Reducing the need for abortions is a public-health issue, not a religious one. Family-planning service organizations have been at the forefront of reducing the need for abortions by reducing the number of unintended pregnancies. They serve their communities and neighborhoods, and are, as many proponents of the faith-based office claim about churches, close to and therefore more in tune with the communities they serve than is some far-off bureaucrat. Yet the advisory council, which will help shape federal policy on abortion reduction, is missing a representative from this community and any religious feminists. Claiming that it is going to find common ground on the abortion question is a little like inviting only the cheerleading squad to your party and claiming you're not being cliquish.
3. Celebrate Darwin's 200th Birthday With Science Education.
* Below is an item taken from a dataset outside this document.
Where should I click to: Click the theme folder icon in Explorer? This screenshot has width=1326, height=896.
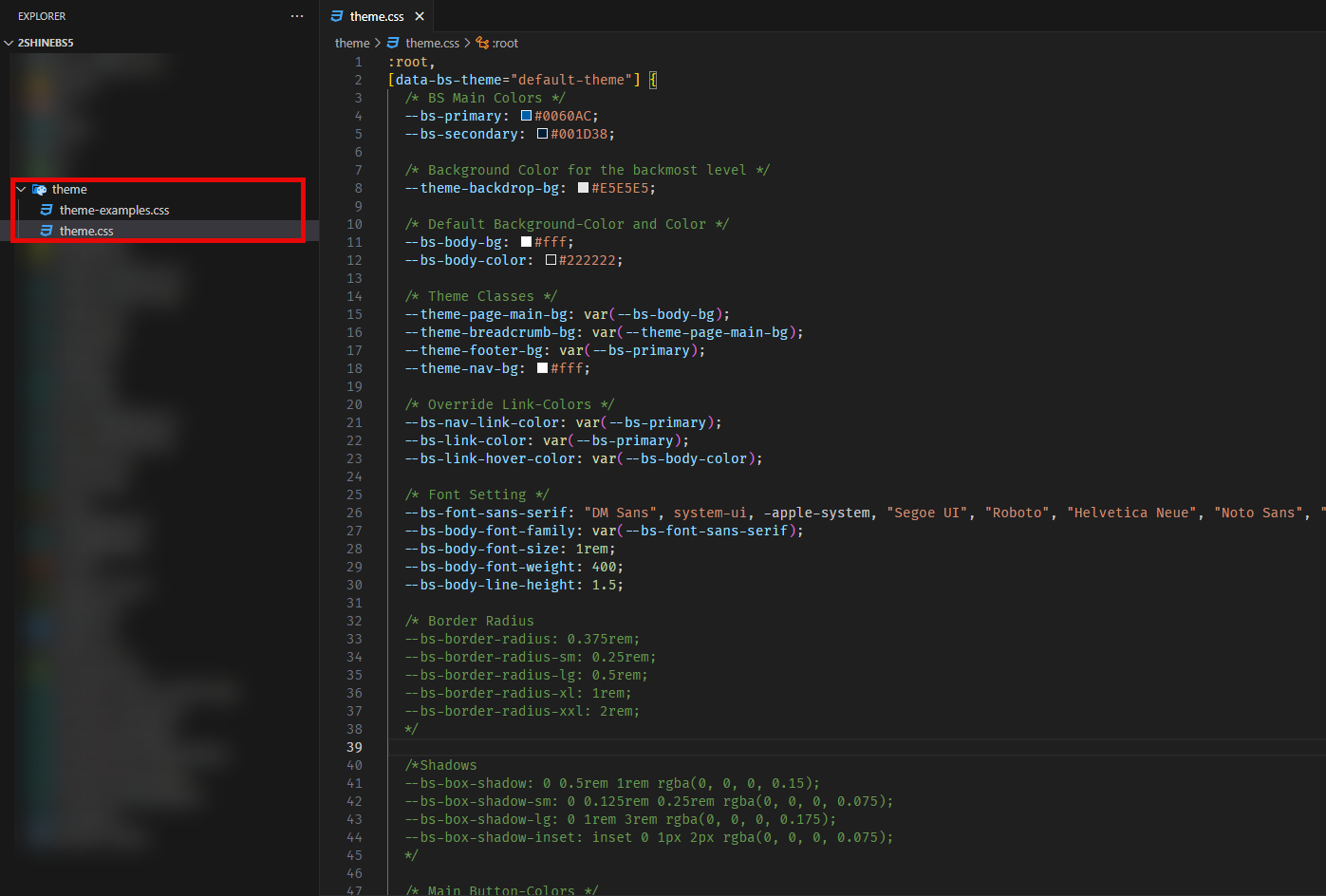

Tomorrow is the 200th anniversary of the birth of Charles Darwin, and those who would proclaim the culture wars over should consider the sobering news from the National Center for Science Education (NCSE) that anti-evolution activists are still intent on getting creationism and intelligent design taught in public schools. The creationists' aim is the enactment of state-level "academic freedom" legislation that would allow science teachers to point out the "strengths and weaknesses" of evolution without relying on science -- enabling teachers to "debunk" all of evolutionary teaching by pointing out even just one alleged (and not scientifically supported) hole in the theory.
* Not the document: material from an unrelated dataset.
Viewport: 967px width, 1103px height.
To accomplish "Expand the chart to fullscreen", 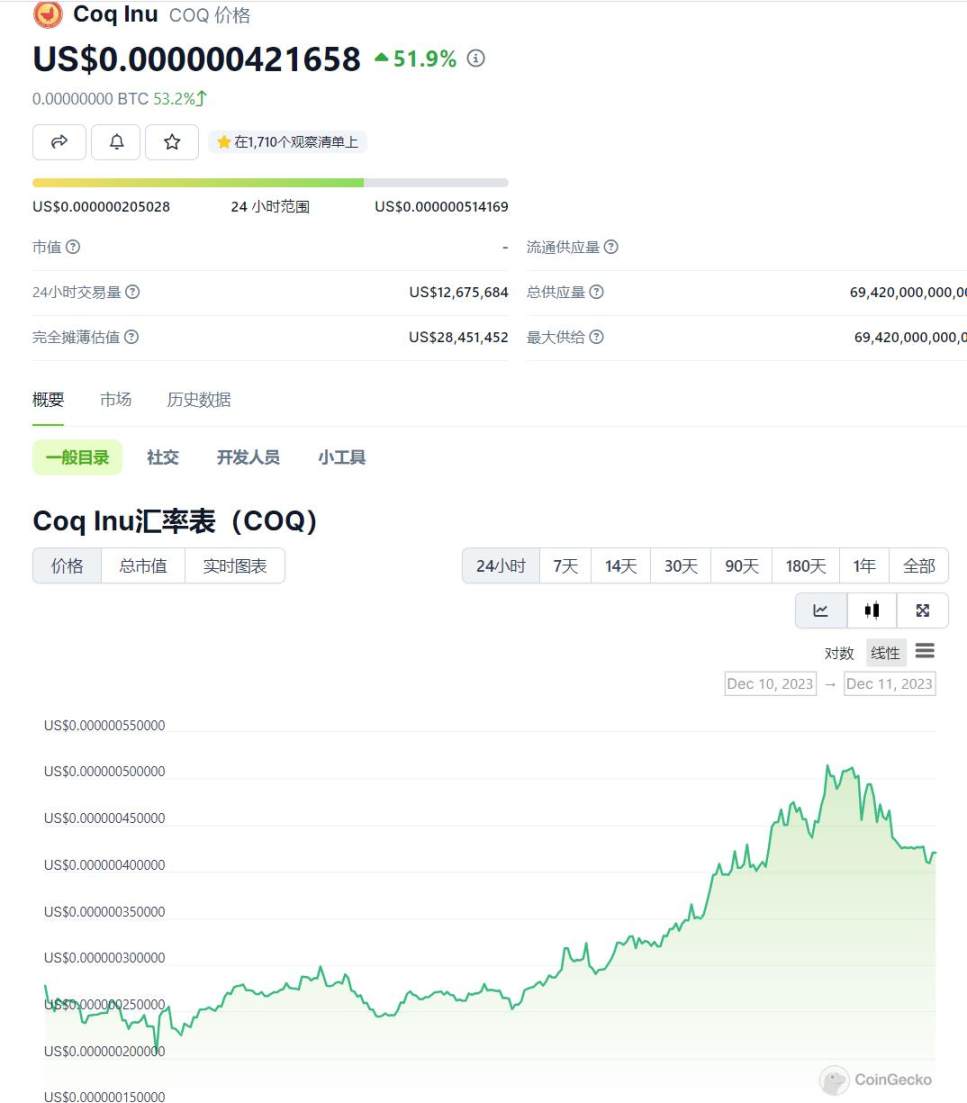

So far, Louisiana is the only state to pass an academic-freedom bill, and similar bills died in state Houses in Alabama, Florida, Missouri, Michigan, and South Carolina last year and in Mississippi this year. But bills have been introduced in Oklahoma, Iowa, New Mexico, and again in Alabama; the NCSE expects them to reappear in Florida, Missouri, and South Carolina. "These bills are worrisome because they single out evolution, wrongly treating it as suspect and scientifically controversial," said Joshua Rosenau, NCSE's Public Information Project director. "In the 150 years since the Origin of Species was published, evolution has been confirmed by sciences that Darwin could never have imagined, and students need to understand evolution in order to be informed citizens of the 21st century." When asked about the Florida bill in 2007, the Rev. Joel Hunter, one of the advisers on Obama's faith-based council, told a television reporter that youngsters should be taught creationism and intelligent design along with evolution, and decide for themselves.
4. National Religious Broadcasters' Siege Mentality. Frank Wright, president of the National Religious Broadcasters, engaged in just a wee bit of hyperbole at the NRB's first convention since Obama's election. "The proclamation of the Gospel is now opposed at every quarter," he claimed as he announced the group's adoption of a declaration that it would "obey the command of Christ to preach the gospel, even if human governments and institutions attempt to oppose, constrain or prohibit it."
Wright was giving voice to the hysteria in the religious right about the not-imminent return of the Fairness Doctrine, and over proposed legislation to add LGBT people to the protections of federal hate-crimes legislation, which would cramp the NRB's gay-bashing style.
5. Stimulus Package Causes Religious Right Freak-Out. After North Carolina’s Sen. Jim DeMint's anti-church-state separation amendment to the stimulus bill failed last week, the religious right stepped up its rhetoric against the stimulus bill as a whole. The Family Research Council calls it "porkulus"; Phyllis Schlafly's Eagle Forum calls it a "fraud" because it would give jobs to "illegal aliens," Town Hall's Star Parker calls the safety net "Uncle Tom's plantation," and Faith2Action's Janet Porter warns of a communist fifth column in the Obama White House. True patriots all.